Bradley Wiggins Hour Attempt SiS
Peter Stuart
12 Nov 2017

Wiggins is capable of many things, but it is this writer’s opinion that he will not be rowing at the Olympic Games

Bradley Wiggins isn’t averse to making big claims that capture the media's attention, and so it was no wonder that he announced his plan to target the Olympic Games once again. It was some surprise, though, that he claimed that it was rowing which would be the vessel for his final Olympic success.

While it would be a fantastic to see Britain’s most decorated Olympian return to the forefront of sport, we believe there is little to no chance that we’ll be seeing Sir Bradley Wiggins row at the 2020 Olympic Games.

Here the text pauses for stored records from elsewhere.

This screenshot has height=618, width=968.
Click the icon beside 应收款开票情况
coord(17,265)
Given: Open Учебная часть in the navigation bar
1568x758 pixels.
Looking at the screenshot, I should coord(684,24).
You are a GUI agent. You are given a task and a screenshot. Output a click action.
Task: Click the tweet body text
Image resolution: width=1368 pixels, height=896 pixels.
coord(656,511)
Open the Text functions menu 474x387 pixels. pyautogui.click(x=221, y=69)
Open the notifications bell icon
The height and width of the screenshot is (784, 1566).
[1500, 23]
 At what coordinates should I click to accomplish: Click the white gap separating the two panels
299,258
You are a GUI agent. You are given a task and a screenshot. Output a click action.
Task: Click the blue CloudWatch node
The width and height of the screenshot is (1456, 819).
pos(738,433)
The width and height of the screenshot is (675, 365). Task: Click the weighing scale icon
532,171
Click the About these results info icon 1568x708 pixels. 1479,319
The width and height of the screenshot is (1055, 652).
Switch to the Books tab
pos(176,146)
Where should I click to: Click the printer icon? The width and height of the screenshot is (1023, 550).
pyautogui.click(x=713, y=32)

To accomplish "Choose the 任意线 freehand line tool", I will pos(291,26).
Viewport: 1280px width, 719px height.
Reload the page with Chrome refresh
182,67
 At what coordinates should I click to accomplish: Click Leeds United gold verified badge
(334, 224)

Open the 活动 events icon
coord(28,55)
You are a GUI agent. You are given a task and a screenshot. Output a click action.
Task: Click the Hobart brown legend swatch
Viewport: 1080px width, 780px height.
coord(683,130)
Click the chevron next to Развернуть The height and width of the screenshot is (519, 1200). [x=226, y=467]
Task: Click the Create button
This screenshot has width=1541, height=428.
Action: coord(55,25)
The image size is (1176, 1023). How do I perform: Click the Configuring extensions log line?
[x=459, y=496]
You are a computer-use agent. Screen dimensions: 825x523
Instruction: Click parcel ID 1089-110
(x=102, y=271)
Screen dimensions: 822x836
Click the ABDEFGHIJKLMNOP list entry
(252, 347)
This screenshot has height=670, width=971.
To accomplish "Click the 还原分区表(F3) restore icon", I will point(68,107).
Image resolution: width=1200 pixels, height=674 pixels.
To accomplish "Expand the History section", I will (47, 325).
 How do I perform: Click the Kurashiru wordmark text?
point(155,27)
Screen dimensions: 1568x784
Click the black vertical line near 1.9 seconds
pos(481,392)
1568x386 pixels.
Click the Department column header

The Olympian cycling champion might seem capable of anything, but there are a few reasons why a transition to the sport of rowing is near impossible.

Which boat class

First off, there are two classes of rowing, lightweight and heavyweight. With a maximum average limit of 70kg, Wiggins’s Tour de France race weight of 69kg would make him the perfect candidate for lightweight.

Olympic lightweight rower Mark Aldred, who finished 7th in the men’s lightweight coxless four at the 2016 Games, is a little sceptical of Wiggins’s lightweight potential.

‘The first thing I’d say is that it would be fantastic to see Wiggins get involved in the sport, whether indoor or on the water.

'If he is going for a lightweight rowing sport at the Olympics, though, I would say no there’s no chance as now the only Olympic lightweight class is the double scull – meaning only two seats are available,’ says Aldred. 

The IOC cut the men’s four from the Olympic programme for 2020, meaning that not only are there only two spots for dozens of hopefuls but all lightweight rowers must be scullers rather than sweep oarsmen.

‘They’re in a double scull, which is probably the most technical boat - in a single you can get away with doing your own style and it still works.

'In a quad it’s a bigger boat so you can get away with more. In a double you have to be perfectly in sync and scull well.’

Two spots competed for by every British lightweight is not only a tough set of odds, but the time taken for a double to ‘gel’ means that the crews are better left unchanged year after year.

Hamish Bond is making the opposite transition - from Olympic rower to cyclist

So that means Wiggins is probably best placed to row as a heavyweight, the preserve of the Pinsent and Redgrave-like walls of muscle. By the looks of his latest tweets on his training, that certainly seems to be the approach he's taking – bulking up considerably. 

‘If he is going for heavyweights he’d have to be pulling some serious scores,’ Aldred argues.

‘At 6’3’’ he would be one of the smallest people, but theoretically he’s probably just about tall enough.’

Aldred argues that he stands some chance as a heavyweight if he can develop the power.

‘If he’s serious and going for heavyweights then there are a lot of seats around and a lot of people have retired.’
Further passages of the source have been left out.